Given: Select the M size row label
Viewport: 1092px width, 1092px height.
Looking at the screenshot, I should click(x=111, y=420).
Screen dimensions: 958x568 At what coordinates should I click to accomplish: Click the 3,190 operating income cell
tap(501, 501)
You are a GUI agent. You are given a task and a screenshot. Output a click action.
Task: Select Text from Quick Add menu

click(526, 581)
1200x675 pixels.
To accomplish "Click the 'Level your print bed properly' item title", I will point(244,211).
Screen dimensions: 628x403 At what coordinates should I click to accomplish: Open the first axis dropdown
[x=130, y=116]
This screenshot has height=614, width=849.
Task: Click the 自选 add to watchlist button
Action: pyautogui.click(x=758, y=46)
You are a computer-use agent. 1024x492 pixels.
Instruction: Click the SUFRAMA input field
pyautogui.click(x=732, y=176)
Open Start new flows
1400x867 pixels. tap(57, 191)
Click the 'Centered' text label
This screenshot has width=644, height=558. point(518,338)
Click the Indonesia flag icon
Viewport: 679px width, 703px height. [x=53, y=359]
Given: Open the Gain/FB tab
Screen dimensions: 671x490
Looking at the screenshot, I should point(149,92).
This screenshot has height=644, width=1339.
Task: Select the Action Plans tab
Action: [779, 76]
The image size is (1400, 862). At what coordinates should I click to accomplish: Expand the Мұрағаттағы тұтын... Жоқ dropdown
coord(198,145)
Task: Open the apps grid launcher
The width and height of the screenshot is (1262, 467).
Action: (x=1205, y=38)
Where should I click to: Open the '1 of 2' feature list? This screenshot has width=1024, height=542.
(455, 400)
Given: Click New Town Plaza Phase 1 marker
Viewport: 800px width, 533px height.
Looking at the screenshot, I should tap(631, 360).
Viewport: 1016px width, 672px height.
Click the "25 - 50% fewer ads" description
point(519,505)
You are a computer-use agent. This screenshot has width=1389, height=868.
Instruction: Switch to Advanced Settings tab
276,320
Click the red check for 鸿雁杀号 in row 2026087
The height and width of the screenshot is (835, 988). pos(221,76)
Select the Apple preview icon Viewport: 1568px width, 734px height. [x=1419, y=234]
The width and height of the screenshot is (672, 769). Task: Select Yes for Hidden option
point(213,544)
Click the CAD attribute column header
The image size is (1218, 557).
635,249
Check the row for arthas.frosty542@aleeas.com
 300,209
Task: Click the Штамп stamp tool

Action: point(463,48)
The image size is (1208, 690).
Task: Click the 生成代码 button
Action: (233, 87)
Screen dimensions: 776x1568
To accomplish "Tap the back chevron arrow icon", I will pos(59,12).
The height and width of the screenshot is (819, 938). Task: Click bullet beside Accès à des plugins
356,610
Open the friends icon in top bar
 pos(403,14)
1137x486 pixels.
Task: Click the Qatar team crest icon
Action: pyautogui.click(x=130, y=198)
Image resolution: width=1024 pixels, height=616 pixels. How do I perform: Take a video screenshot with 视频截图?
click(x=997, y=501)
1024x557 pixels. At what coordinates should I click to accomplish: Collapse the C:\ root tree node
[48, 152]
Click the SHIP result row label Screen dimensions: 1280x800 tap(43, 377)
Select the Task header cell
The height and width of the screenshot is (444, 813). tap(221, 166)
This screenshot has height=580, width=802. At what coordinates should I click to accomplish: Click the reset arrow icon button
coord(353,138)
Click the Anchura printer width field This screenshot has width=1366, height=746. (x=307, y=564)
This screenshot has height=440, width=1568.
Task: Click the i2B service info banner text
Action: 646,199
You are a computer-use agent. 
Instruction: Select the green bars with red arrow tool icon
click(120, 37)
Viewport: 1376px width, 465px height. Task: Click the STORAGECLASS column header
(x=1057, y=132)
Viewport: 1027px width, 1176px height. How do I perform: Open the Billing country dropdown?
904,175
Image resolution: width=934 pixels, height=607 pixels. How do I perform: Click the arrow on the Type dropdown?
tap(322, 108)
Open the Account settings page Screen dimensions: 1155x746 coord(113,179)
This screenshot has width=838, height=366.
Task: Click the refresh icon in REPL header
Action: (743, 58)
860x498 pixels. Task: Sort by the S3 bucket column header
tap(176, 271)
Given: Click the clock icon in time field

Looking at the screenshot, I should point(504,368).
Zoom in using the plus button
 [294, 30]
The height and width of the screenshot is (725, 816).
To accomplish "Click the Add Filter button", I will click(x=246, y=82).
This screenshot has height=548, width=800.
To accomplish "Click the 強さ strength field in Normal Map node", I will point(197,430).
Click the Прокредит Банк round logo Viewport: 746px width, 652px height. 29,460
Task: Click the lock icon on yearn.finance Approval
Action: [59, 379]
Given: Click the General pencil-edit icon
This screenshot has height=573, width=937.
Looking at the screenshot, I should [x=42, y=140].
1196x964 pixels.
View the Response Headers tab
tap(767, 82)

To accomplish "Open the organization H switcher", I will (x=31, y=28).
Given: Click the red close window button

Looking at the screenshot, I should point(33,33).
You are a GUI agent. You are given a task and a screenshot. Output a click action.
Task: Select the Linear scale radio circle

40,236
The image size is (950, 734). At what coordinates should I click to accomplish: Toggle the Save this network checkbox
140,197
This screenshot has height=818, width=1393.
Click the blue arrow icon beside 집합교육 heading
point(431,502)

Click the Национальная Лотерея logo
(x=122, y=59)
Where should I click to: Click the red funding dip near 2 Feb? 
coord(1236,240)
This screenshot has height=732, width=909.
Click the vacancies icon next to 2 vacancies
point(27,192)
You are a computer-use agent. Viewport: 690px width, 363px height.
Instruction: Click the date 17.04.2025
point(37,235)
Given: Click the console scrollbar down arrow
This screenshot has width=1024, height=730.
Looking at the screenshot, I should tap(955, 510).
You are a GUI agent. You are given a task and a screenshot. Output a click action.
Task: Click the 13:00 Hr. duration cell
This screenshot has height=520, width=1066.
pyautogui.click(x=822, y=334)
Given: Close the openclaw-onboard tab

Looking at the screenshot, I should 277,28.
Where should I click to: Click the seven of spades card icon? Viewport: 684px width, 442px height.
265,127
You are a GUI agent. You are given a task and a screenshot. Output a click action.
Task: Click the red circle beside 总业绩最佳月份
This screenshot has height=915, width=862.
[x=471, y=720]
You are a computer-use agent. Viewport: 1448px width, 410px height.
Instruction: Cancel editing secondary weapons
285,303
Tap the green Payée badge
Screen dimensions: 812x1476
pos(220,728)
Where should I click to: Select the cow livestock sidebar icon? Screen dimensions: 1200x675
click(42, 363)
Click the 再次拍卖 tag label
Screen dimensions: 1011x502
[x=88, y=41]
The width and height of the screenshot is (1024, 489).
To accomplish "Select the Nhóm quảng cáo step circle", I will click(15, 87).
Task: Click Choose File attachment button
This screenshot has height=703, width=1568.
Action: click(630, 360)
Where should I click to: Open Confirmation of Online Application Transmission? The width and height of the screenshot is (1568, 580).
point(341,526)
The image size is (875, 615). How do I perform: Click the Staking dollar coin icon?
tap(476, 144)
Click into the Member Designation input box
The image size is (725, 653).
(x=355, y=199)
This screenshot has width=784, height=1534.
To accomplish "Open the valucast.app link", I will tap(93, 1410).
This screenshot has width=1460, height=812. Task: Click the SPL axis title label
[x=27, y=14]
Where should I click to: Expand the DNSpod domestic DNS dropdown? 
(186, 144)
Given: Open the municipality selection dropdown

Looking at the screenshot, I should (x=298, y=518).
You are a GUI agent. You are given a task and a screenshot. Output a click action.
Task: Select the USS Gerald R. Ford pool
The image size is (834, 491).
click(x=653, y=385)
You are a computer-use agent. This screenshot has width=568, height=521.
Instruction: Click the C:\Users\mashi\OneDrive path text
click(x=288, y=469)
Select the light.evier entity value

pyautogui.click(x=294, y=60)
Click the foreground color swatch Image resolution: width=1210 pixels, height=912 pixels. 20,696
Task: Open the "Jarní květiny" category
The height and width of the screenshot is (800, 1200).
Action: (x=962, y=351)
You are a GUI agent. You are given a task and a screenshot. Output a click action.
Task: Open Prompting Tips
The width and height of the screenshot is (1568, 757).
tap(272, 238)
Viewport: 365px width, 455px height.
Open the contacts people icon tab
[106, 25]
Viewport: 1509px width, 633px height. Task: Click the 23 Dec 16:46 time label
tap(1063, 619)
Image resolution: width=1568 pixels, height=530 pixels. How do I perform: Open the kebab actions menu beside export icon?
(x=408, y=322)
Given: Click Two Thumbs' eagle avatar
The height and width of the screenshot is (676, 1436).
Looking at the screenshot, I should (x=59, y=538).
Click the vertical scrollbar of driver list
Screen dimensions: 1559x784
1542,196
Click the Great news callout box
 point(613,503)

=== Task instructions ===
Could you reproduce exactly the lines of the entries above, from the one with "The image size is (834, 491)." through the one with "Click the foreground", and nothing else?

=== Exercise response ===
The image size is (834, 491).
click(x=653, y=385)
You are a computer-use agent. This screenshot has width=568, height=521.
Instruction: Click the C:\Users\mashi\OneDrive path text
click(x=288, y=469)
Select the light.evier entity value

pyautogui.click(x=294, y=60)
Click the foreground color swatch Image resolution: width=1210 pixels, height=912 pixels. 20,696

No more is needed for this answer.